§ Exercise
Extract every line below verbatim, omitting the pictures from your output.

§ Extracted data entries
......

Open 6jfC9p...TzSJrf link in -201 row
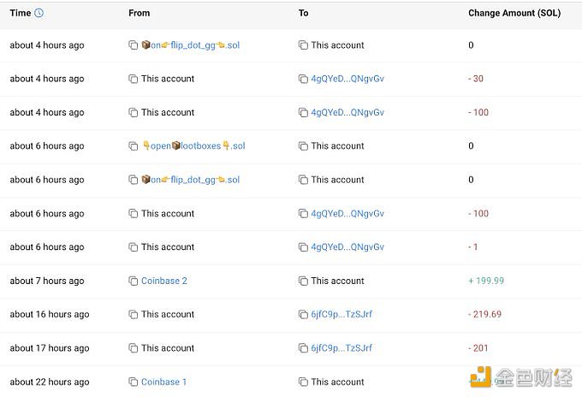The image size is (582, 397). click(341, 348)
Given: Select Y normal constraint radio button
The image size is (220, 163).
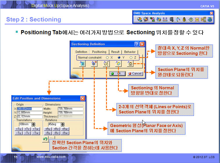Looking at the screenshot, I should [119, 57].
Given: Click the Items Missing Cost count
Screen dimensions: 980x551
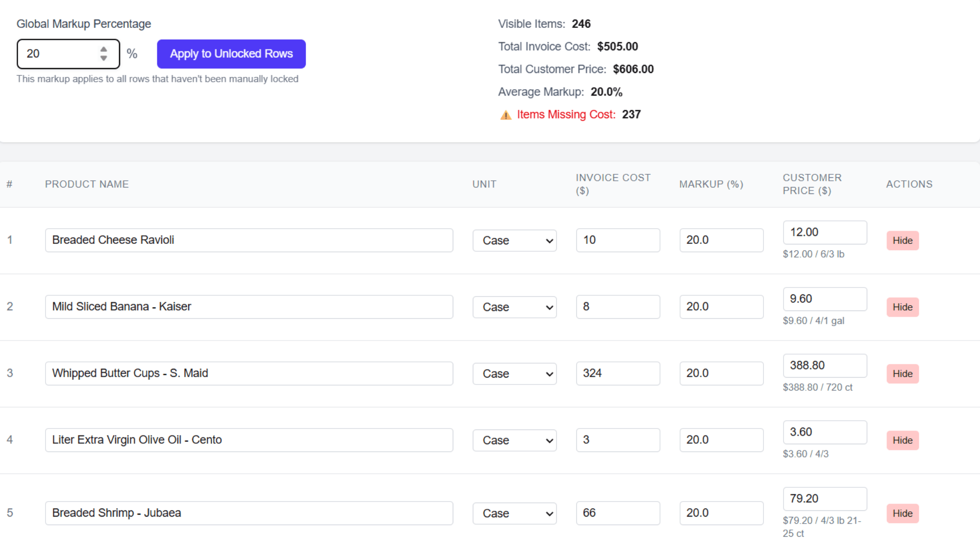Looking at the screenshot, I should click(x=632, y=114).
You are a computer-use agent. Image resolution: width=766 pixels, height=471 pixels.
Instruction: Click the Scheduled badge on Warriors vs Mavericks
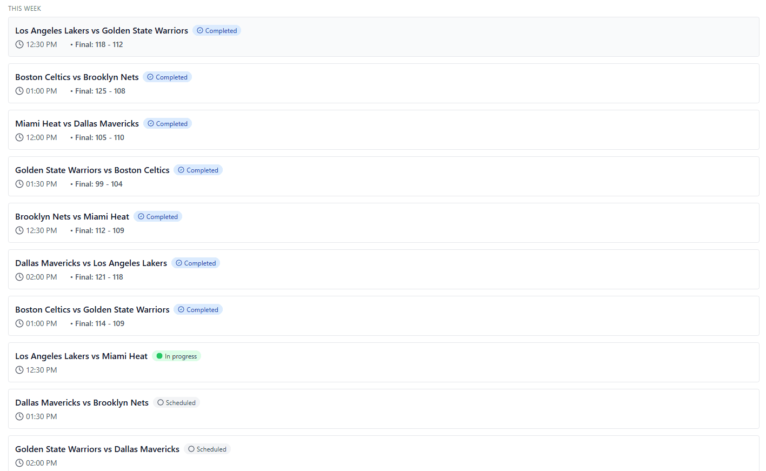pyautogui.click(x=208, y=449)
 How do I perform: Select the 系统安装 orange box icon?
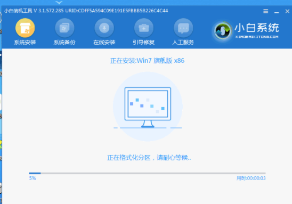(25, 28)
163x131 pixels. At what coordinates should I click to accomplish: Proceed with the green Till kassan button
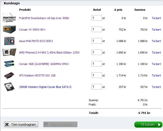148,125
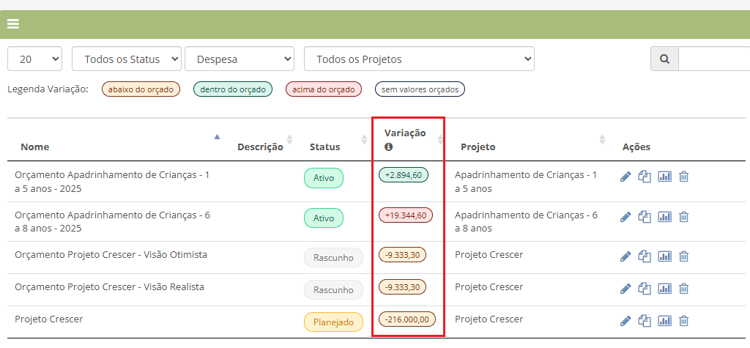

......

§ Answer to this problem
Open 6jfC9p...TzSJrf link in -201 row
The image size is (582, 397). click(341, 348)
Given: Select Y normal constraint radio button
The image size is (220, 163).
Looking at the screenshot, I should [119, 57].
Given: Click the Items Missing Cost count
Screen dimensions: 980x551
Looking at the screenshot, I should click(x=632, y=114).
You are a computer-use agent. Image resolution: width=766 pixels, height=471 pixels.
Instruction: Click the Scheduled badge on Warriors vs Mavericks
pyautogui.click(x=208, y=449)
 How do I perform: Select the 系统安装 orange box icon?
(25, 28)
163x131 pixels. At what coordinates should I click to accomplish: Proceed with the green Till kassan button
148,125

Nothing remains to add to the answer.